▶ _Problem details_: Return exactly the lines below, starting with the one that has "Who is Odin’s" and going on through the one that has "City Experience (78, 148)".

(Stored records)
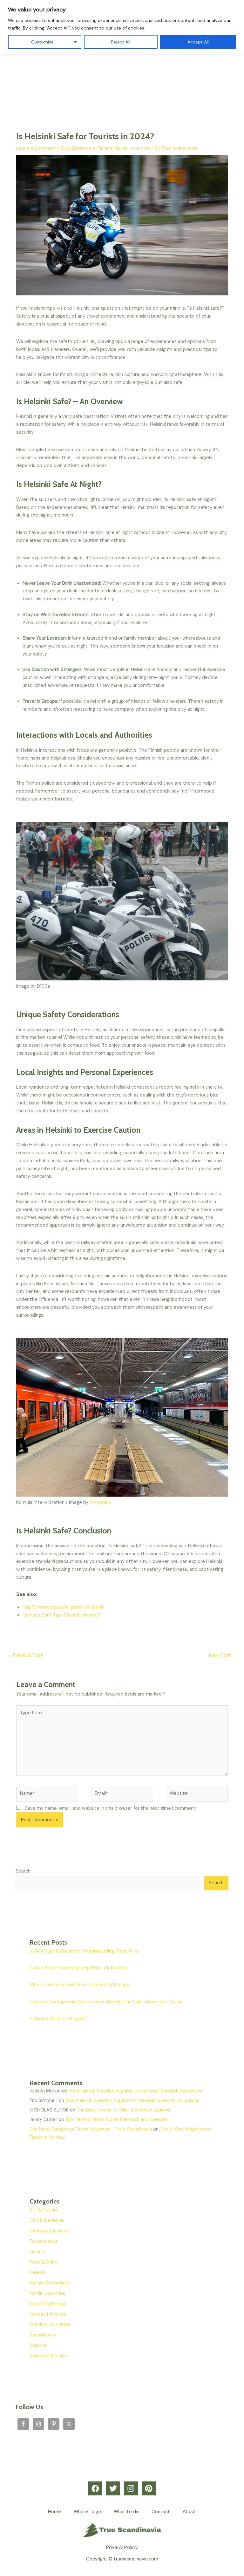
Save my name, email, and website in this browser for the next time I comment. (111, 1808)
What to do (126, 2512)
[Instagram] (131, 2488)
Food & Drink (43, 2262)
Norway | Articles (48, 2314)
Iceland (37, 2273)
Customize (42, 42)
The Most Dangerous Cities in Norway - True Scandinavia (91, 2129)
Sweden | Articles (48, 2356)
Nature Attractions (50, 2283)
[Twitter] (113, 2488)
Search (23, 1871)
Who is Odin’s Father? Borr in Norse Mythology (79, 1985)
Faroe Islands (44, 2241)
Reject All (120, 42)
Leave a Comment (36, 148)
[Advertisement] (122, 69)
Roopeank (100, 1502)
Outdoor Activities (50, 2325)
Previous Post (25, 1655)
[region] (122, 27)
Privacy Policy (122, 2547)
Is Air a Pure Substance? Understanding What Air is (84, 1951)
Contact (161, 2512)
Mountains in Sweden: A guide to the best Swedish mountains (135, 2091)
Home (54, 2512)
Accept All (198, 42)
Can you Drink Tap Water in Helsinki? (61, 1615)
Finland (105, 148)
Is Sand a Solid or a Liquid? (58, 2019)
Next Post (223, 1655)
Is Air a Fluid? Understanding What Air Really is (79, 1968)
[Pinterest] (149, 2488)
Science (38, 2345)
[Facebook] (95, 2488)
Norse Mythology (48, 2304)
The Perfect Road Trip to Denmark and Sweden (116, 2120)
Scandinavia (42, 2335)
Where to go (87, 2512)
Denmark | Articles (49, 2231)
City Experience (78, 148)
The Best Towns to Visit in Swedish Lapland (123, 2110)
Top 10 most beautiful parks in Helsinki (63, 1607)
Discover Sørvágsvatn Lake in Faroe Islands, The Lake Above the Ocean (106, 2002)
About (189, 2512)
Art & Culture (44, 2210)
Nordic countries (132, 148)
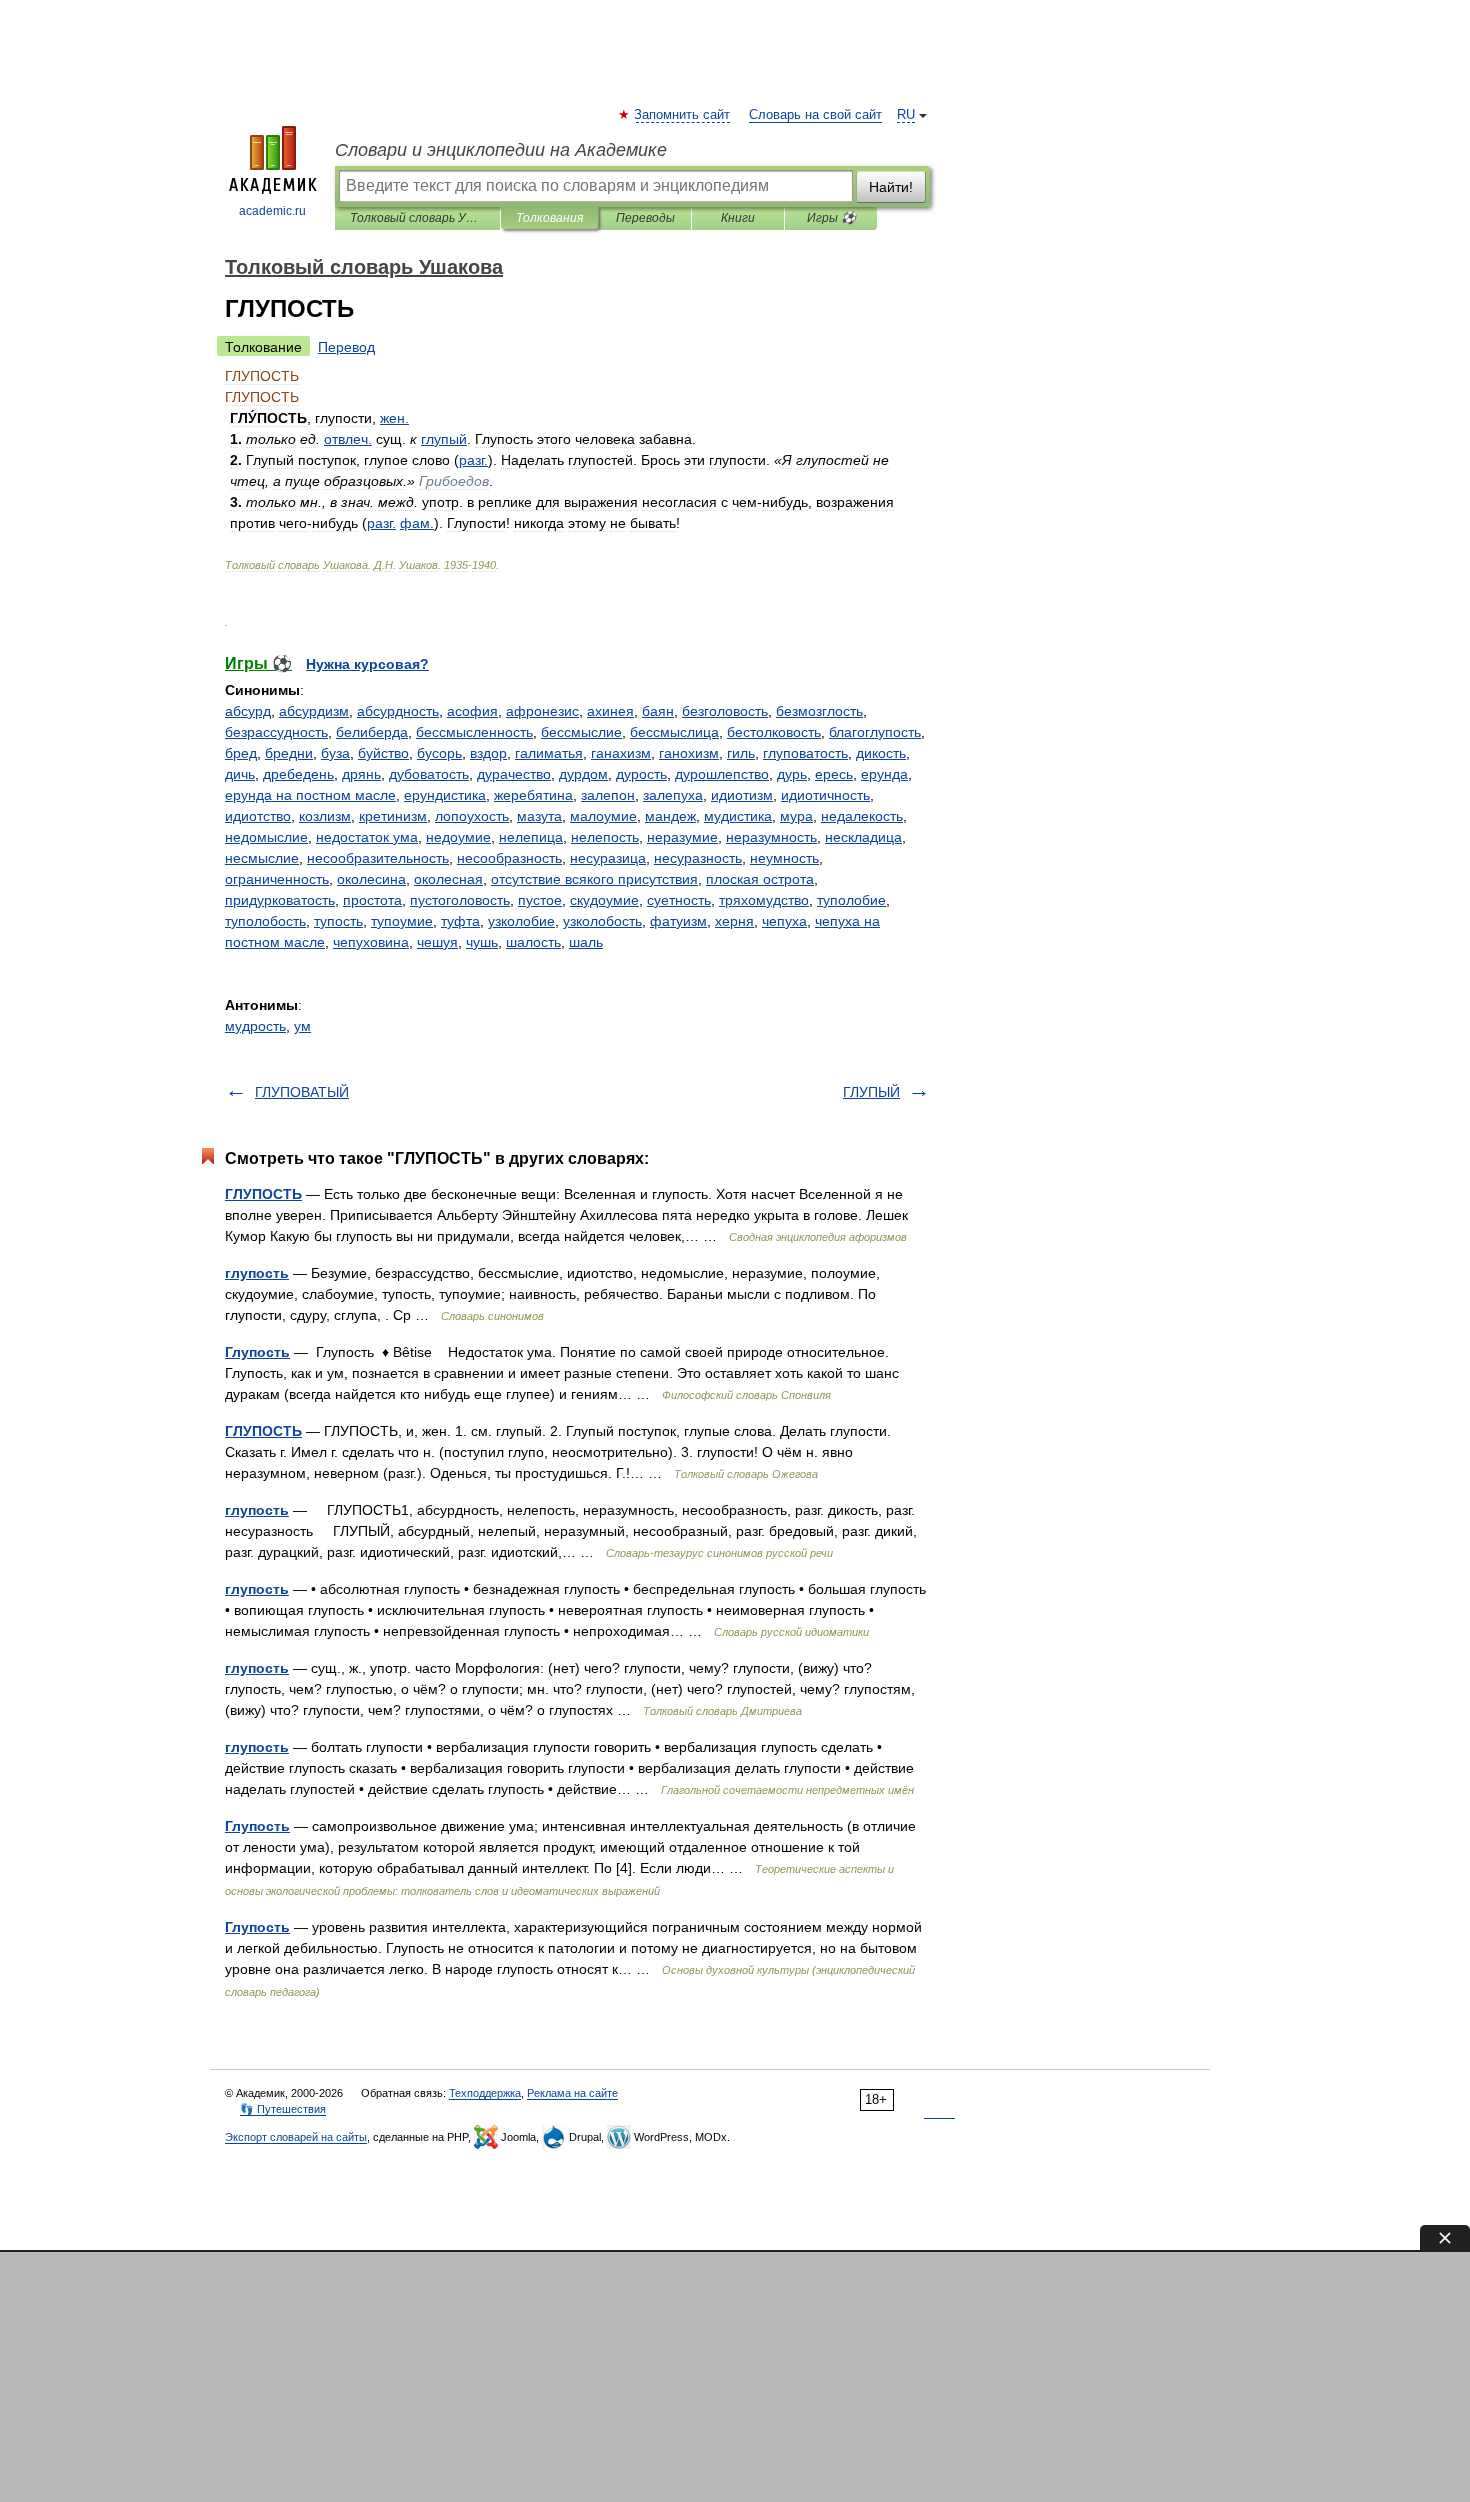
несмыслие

▶ _Expected output_:
Who is Odin’s Father? Borr in Norse Mythology (79, 1985)
Faroe Islands (44, 2241)
Reject All (120, 42)
Leave a Comment (36, 148)
[Advertisement] (122, 69)
Roopeank (100, 1502)
Outdoor Activities (50, 2325)
Previous Post (25, 1655)
[region] (122, 27)
Privacy Policy (122, 2547)
Is Air a Pure Substance? Understanding What Air is (84, 1951)
Contact (161, 2512)
Mountains in Sweden: A guide to the best Swedish mountains (135, 2091)
Home (54, 2512)
Accept All (198, 42)
Can you Drink Tap Water in Helsinki? (61, 1615)
Finland (105, 148)
Is Sand a Solid or a Liquid? (58, 2019)
Next Post (223, 1655)
Is Air a Fluid? Understanding What Air Really is (79, 1968)
[Pinterest] (149, 2488)
Science (38, 2345)
[Facebook] (95, 2488)
Norse Mythology (48, 2304)
The Perfect Road Trip to Denmark and Sweden (116, 2120)
Scandinavia (42, 2335)
Where to go (87, 2512)
Denmark | Articles (49, 2231)
City Experience (78, 148)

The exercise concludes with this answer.